### YOUR GOAL:
What is needed is an exact copy of every line in the listing.

### DATA FOR REVIEW:
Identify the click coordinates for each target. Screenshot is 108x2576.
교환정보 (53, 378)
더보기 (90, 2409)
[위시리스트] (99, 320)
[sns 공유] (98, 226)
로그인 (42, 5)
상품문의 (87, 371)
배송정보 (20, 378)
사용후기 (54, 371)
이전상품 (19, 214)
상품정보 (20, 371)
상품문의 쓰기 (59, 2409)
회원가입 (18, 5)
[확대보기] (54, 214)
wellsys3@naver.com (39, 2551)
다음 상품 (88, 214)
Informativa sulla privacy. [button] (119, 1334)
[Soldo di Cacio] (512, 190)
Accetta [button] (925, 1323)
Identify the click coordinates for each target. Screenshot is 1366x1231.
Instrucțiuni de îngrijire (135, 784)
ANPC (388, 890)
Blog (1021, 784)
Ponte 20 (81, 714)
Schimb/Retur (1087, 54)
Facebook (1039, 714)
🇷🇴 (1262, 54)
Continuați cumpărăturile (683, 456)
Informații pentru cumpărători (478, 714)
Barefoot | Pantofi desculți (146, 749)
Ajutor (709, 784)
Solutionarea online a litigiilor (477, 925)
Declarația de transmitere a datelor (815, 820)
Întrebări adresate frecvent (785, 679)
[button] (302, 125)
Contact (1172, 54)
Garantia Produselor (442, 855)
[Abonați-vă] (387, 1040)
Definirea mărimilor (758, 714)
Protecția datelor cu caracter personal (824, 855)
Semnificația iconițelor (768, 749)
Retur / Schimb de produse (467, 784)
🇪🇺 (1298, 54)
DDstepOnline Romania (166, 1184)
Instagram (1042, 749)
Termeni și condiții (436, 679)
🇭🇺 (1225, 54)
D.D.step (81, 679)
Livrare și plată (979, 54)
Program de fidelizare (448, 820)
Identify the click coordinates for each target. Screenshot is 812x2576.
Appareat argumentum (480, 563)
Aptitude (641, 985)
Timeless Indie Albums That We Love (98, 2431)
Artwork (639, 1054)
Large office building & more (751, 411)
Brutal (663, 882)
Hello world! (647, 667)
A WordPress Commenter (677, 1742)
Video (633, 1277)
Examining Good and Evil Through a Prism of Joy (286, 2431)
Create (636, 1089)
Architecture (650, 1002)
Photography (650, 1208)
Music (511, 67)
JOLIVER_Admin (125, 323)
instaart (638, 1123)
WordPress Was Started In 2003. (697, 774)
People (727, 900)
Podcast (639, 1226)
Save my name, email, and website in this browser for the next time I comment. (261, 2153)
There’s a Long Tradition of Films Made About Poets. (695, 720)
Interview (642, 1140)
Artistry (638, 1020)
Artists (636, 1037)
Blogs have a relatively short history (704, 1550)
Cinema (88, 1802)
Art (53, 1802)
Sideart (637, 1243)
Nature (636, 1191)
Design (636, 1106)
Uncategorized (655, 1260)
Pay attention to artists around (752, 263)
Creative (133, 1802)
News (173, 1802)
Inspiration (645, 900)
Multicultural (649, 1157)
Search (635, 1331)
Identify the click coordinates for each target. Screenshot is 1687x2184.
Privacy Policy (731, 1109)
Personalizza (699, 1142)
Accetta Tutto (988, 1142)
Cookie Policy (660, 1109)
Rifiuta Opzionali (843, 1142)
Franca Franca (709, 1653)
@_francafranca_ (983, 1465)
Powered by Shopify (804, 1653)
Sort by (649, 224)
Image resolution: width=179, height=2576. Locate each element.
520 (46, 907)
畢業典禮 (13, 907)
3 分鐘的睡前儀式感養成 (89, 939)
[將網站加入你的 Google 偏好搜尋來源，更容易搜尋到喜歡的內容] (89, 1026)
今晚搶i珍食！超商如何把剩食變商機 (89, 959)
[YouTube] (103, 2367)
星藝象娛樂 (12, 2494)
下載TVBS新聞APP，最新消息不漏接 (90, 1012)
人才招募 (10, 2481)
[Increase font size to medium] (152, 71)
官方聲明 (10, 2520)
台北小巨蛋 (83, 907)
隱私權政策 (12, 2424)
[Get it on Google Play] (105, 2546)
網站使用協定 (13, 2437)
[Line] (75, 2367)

### YOUR RESPONSE:
Identify the click coordinates for each target. Screenshot is 108x2576.
교환정보 (53, 378)
더보기 (90, 2409)
[위시리스트] (99, 320)
[sns 공유] (98, 226)
로그인 (42, 5)
상품문의 (87, 371)
배송정보 (20, 378)
사용후기 (54, 371)
이전상품 (19, 214)
상품정보 (20, 371)
상품문의 쓰기 (59, 2409)
회원가입 (18, 5)
[확대보기] (54, 214)
wellsys3@naver.com (39, 2551)
다음 상품 (88, 214)
Informativa sulla privacy. [button] (119, 1334)
[Soldo di Cacio] (512, 190)
Accetta [button] (925, 1323)
Identify the click coordinates for each target. Screenshot is 1366x1231.
Instrucțiuni de îngrijire (135, 784)
ANPC (388, 890)
Blog (1021, 784)
Ponte 20 (81, 714)
Schimb/Retur (1087, 54)
Facebook (1039, 714)
🇷🇴 (1262, 54)
Continuați cumpărăturile (683, 456)
Informații pentru cumpărători (478, 714)
Barefoot | Pantofi desculți (146, 749)
Ajutor (709, 784)
Solutionarea online a litigiilor (477, 925)
Declarația de transmitere a datelor (815, 820)
Întrebări adresate frecvent (785, 679)
[button] (302, 125)
Contact (1172, 54)
Garantia Produselor (442, 855)
[Abonați-vă] (387, 1040)
Definirea mărimilor (758, 714)
Protecția datelor cu caracter personal (824, 855)
Semnificația iconițelor (768, 749)
Retur / Schimb de produse (467, 784)
🇪🇺 (1298, 54)
DDstepOnline Romania (166, 1184)
Instagram (1042, 749)
Termeni și condiții (436, 679)
🇭🇺 (1225, 54)
D.D.step (81, 679)
Livrare și plată (979, 54)
Program de fidelizare (448, 820)
Identify the click coordinates for each target. Screenshot is 812x2576.
Appareat argumentum (480, 563)
Aptitude (641, 985)
Timeless Indie Albums That We Love (98, 2431)
Artwork (639, 1054)
Large office building & more (751, 411)
Brutal (663, 882)
Hello world! (647, 667)
A WordPress Commenter (677, 1742)
Video (633, 1277)
Examining Good and Evil Through a Prism of Joy (286, 2431)
Create (636, 1089)
Architecture (650, 1002)
Photography (650, 1208)
Music (511, 67)
JOLIVER_Admin (125, 323)
instaart (638, 1123)
WordPress Was Started In 2003. (697, 774)
People (727, 900)
Podcast (639, 1226)
Save my name, email, and website in this browser for the next time I comment. (261, 2153)
There’s a Long Tradition of Films Made About Poets. (695, 720)
Interview (642, 1140)
Artistry (638, 1020)
Artists (636, 1037)
Blogs have a relatively short history (704, 1550)
Cinema (88, 1802)
Art (53, 1802)
Sideart (637, 1243)
Nature (636, 1191)
Design (636, 1106)
Uncategorized (655, 1260)
Pay attention to artists around (752, 263)
Creative (133, 1802)
News (173, 1802)
Inspiration (645, 900)
Multicultural (649, 1157)
Search (635, 1331)
Identify the click coordinates for each target. Screenshot is 1687x2184.
Privacy Policy (731, 1109)
Personalizza (699, 1142)
Accetta Tutto (988, 1142)
Cookie Policy (660, 1109)
Rifiuta Opzionali (843, 1142)
Franca Franca (709, 1653)
@_francafranca_ (983, 1465)
Powered by Shopify (804, 1653)
Sort by (649, 224)
Image resolution: width=179, height=2576. Locate each element.
520 (46, 907)
畢業典禮 (13, 907)
3 分鐘的睡前儀式感養成 (89, 939)
[將網站加入你的 Google 偏好搜尋來源，更容易搜尋到喜歡的內容] (89, 1026)
今晚搶i珍食！超商如何把剩食變商機 (89, 959)
[YouTube] (103, 2367)
星藝象娛樂 (12, 2494)
下載TVBS新聞APP，最新消息不漏接 (90, 1012)
人才招募 (10, 2481)
[Increase font size to medium] (152, 71)
官方聲明 (10, 2520)
台北小巨蛋 (83, 907)
隱私權政策 (12, 2424)
[Get it on Google Play] (105, 2546)
網站使用協定 (13, 2437)
[Line] (75, 2367)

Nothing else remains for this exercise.